The ability to use technology to deliver all or part of interventions has changed the way we think about interventions. With regard to brief alcohol interventions, some can be delivered entirely over computer or mobile platforms. Those tend to have modest effects, but potentially large reach. They are quite appropriate in many prevention contexts, where small adjustments in behavior can have the desired effects; they also can be successful in some early intervention contexts because the thresholds for participation can be lowered so you can engage more people who might be starting to show some risky or negative outcomes. Technology-mediated interventions can be reliable, personalized/tailored, and don’t require trained interventionists. The major limitation is that they do less well when the participant is ambivalent or resistant to change; in those cases it can be easier to engage someone with a human involved. I am increasingly interested in using technology to extend the content and exposure to intervention that might have started in face-to-face mode. Economic pressures dictate that newly developed health behavior interventions be brief and scalable (as well as efficacious), but you can cover only so much in a 20-30 minute encounter. And many behavioral health issues are complicated. Our current research is trying to leverage the motivational opportunities afforded by a brief face-to-face conversation and the personalization and extended interactions afforded by a linked technology extender (text + website).

As the Director of Doctoral Studies in the Department of Behavioral and Social Sciences, you are largely involved with the curricular and educational environment for students. In what ways are you currently giving students the opportunity to learn more about technology and public health, and where should the department and the School be moving in the future?

mHealth is clearly an important content area for public health researchers and practitioners of the future.
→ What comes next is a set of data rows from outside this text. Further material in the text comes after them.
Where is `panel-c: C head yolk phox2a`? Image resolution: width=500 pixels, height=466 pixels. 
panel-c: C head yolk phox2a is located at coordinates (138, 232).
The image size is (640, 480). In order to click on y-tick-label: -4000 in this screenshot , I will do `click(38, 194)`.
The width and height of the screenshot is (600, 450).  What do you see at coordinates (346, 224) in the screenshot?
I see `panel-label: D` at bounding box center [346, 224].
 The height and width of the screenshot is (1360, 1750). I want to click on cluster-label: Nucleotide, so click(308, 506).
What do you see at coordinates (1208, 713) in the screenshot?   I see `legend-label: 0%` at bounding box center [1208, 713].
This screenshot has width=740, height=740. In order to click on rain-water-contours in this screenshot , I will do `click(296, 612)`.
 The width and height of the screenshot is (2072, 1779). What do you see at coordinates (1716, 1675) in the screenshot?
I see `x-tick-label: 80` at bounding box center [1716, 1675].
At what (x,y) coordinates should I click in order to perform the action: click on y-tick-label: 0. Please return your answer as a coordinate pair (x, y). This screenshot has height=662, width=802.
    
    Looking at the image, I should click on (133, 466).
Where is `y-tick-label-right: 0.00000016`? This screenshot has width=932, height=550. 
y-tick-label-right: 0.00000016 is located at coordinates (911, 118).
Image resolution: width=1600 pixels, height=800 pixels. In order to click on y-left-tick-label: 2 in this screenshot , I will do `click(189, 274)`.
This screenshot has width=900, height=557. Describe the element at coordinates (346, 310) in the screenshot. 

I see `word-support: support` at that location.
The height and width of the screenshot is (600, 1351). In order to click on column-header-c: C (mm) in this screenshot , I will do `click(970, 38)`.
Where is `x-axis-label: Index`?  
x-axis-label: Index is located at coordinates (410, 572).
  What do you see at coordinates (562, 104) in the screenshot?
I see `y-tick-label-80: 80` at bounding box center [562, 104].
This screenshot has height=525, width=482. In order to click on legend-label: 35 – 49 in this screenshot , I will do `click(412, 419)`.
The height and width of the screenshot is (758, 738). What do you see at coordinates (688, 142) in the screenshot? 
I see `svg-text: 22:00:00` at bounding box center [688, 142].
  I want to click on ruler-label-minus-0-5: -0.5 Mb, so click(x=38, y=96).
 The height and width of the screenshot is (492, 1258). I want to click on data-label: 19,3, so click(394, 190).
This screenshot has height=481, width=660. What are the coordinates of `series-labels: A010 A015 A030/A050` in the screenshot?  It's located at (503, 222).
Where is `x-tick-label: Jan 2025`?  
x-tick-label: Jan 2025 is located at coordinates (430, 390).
Within our department, BSS hosts the Innovations in Behavioral and Social Health Sciences (i-BSHS) lecture series, and mHealth is one of the four main organizational themes that drives speaker selection. So we have a couple of speakers each year talking about new developments in technology and health. With regard to curriculum, mHealth is addressed in courses like Health Communication and Designing, Implementing and Evaluating Public Health Interventions. Also within our School, use of online survey software is taught in Applied Research Methods. As Director of the Behavioral and Social Health Sciences doctoral program, I would love to see a course devoted to mHealth interventions so that our graduate students can all have a base understanding of the theory and logistics and ethics of using technology in public health intervention. It is on our “wishlist”! From a research training perspective, many of the BSS faculty are developing and evaluating technology-assisted public health interventions. BSS hosts a listserv devoted to Health Behavior Intervention Technologies (H-BIT), and Professor Nancy Barnett leads a long-standing special interest group that brings together staff and faculty and students using online survey software. I know that the BSS department is actively seeking to grow its footprint in the mHealth area, first by organizing existing and new research activities, but also by encouraging growth in that part of our portfolio so that we establish a presence in this field of public health.